TAREA PENDIENTE
¿Puedes copiar de nuevo el pasaje del artículo sobre la vida en el universo desde "La culpa la tiene el Papa" hasta "visiones y creencias.", ambos incluidos, reemplazando "telescopios" por "anteojos"?

La eterna pregunta de si estamos solos en el universo golpea en el presente con más fuerza que nunca. En realidad toda nuestra historia ha estado acompañada de esta gigante incógnita, sin embargo hoy se hace, si cabe, más actual a la luz de los últimos descubrimientos astronómicos.El ser humano dispone en el presente de muchos más medios técnicos para afrontar la ineludible cuestión. ¿No estaremos en vísperas de que el orgullo de creernos los únicos habitantes del inmenso universo caiga, al igual que se deshizo en su día aquella soberbia de la tierra plana o centro de toda la creación?

Recientemente el Vaticano ha encarado también este acuciante interrogante. Una vez más los jesuitas han abierto los ojos a las autoridades de Roma. La culpa la tiene el padre George Coyne. Una entrevista concedida al diario italiano «Corriere della Sera» (7/01/02), por este director del Observatorio Astronómico vaticano, en la que vertía declaraciones como “La ciencia no destruye la fe del creyente, sino que la estimula” ó “El universo es tan grande que sería una locura decir que nosotros somos la excepción” ha destapado la caja de los truenos.
La culpa la tiene el Papa que les permite mirar a los jesuitas por esas poderosas lentes que agujerean el universo, deslumbran al observador cauteloso y fulminan dogmas milenarios. A pie de altar, con los “Ejercicios espirituales” en sus manos, los soldados de Jesús darían menos guerra. Un vistazo por uno de esos potentes telescopios echa a perder la sotana de cualquiera. Penetrando en el misterio de sistemas y universos infinitos todo queda relativizado y hasta las más grandes religiones sufren riesgo de desplome. A todos, no sólo a los de la Compañía, se nos debería de dar en gracia cinco minutos de contemplación por el Hubble y así curarnos de todo tipo de miopías y astigmatismos ya de orden cultural, nacional o religioso y así ampliar el mapa de nuestras visiones y creencias.

Quizá el mayor desafío del ser humano en los albores del tercer milenio no sea acabar con el terrorismo, sino precisamente ampliar ese mapa que posibilita una mirada más generosa, una percepción más incluyente. Con esa conciencia deslumbrada en medio de todas las luminarias del universo, los pequeños rescollos de las disputas étnicas, religiosas o incluso civilizacionales, estarán llamados a callar. Quizá nuestro mayor reto presente no sea el de dar con el saudí que tumbó torres e hizo tronar el mundo, sino el de romper el ensueño de la separación y las limitaciones de los sentidos y recuperar nuestro, más que probable, linaje como hijos de las estrellas, eternos navegantes del cosmos.

(Filas de datos de señalamiento)
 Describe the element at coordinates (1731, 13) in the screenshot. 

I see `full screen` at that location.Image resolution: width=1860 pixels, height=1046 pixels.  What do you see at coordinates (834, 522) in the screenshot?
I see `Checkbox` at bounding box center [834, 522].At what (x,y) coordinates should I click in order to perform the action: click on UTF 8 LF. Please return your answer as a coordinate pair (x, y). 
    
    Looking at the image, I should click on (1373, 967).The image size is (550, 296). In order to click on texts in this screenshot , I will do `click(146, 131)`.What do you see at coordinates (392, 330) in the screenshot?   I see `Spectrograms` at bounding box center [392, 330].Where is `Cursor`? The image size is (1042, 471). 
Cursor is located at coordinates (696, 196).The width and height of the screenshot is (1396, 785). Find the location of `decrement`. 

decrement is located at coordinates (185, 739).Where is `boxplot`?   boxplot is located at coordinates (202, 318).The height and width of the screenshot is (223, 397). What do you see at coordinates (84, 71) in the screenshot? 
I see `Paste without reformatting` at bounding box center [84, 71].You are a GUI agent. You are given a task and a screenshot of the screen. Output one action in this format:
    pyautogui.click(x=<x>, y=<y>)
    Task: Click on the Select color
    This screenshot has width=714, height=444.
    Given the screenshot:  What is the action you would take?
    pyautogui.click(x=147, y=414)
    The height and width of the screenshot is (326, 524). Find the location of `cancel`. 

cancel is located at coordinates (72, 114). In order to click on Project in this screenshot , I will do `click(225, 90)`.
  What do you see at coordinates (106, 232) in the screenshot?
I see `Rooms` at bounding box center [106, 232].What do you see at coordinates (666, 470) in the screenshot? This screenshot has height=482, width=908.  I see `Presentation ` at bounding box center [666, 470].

RESULTADO FINAL
La culpa la tiene el Papa que les permite mirar a los jesuitas por esas poderosas lentes que agujerean el universo, deslumbran al observador cauteloso y fulminan dogmas milenarios. A pie de altar, con los “Ejercicios espirituales” en sus manos, los soldados de Jesús darían menos guerra. Un vistazo por uno de esos potentes anteojos echa a perder la sotana de cualquiera. Penetrando en el misterio de sistemas y universos infinitos todo queda relativizado y hasta las más grandes religiones sufren riesgo de desplome. A todos, no sólo a los de la Compañía, se nos debería de dar en gracia cinco minutos de contemplación por el Hubble y así curarnos de todo tipo de miopías y astigmatismos ya de orden cultural, nacional o religioso y así ampliar el mapa de nuestras visiones y creencias.